The State called Debra Krebs, who testified Elston owned a collection of adult pornography. On appeal, Elston argues his trial counsel should have objected to this evidence pursuant to Iowa Rules of Evidence 5.402 (irrelevant evidence is inadmissible) and 5.403 (relevant evidence may be excluded if its probative value is substantially outweighed by the danger of unfair prejudice).
"[P]ostconviction proceedings are often necessary to discern the difference between improvident trial strategy and ineffective assistance." State v. Ondayog, 722 N.W.2d 778, 786 (Iowa 2006). Such is the case here. Although trial counsel failed to object to this testimony, we are *201 unable on this record to assess whether the failure constituted ineffective assistance of counsel. We consequently preserve this claim for possible postconviction proceedings.
2. Failure to Request Jury Instruction Explaining Proper Consideration of Evidence Related to the Dismissed Counts.

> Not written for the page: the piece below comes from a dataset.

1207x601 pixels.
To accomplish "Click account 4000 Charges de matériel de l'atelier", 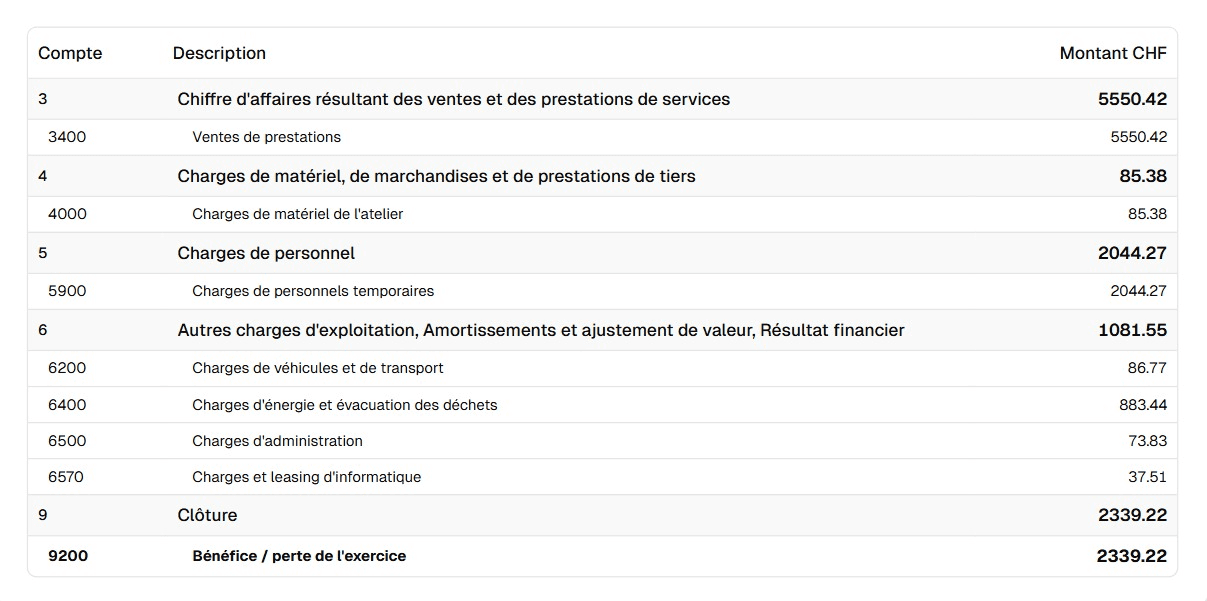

Elston also claims his trial counsel provided ineffective assistance in failing to request a jury instruction explaining the proper consideration of evidence related to the dismissed sexual exploitation counts. In particular, he asserts trial counsel should have requested the district court to instruct the jury to disregard the pornographic pictures during deliberations on the indecent contact charge. We find no merit in this claim because we have already concluded the pictures were admissible as part of the State's proof of the indecent contact offense. See State v. Wills, 696 N.W.2d 20, 24 (Iowa 2005) (finding trial counsel was not ineffective in failing to raise unmeritorious issue).
IV. Conclusion.
We conclude the district court did not abuse its discretion in denying the motion to sever. We preserve one claim of ineffective assistance of counsel for possible postconviction proceedings.
DECISION OF COURT OF APPEALS AND JUDGMENT OF DISTRICT COURT AFFIRMED.
NOTES
[1] As we have noted, the State alleged the offenses occurred between July of 2003 and August of 2005.
[2] The seizure was made from the very computer Elston admitted he had used prior to the search to look at images of nude, undeveloped girls.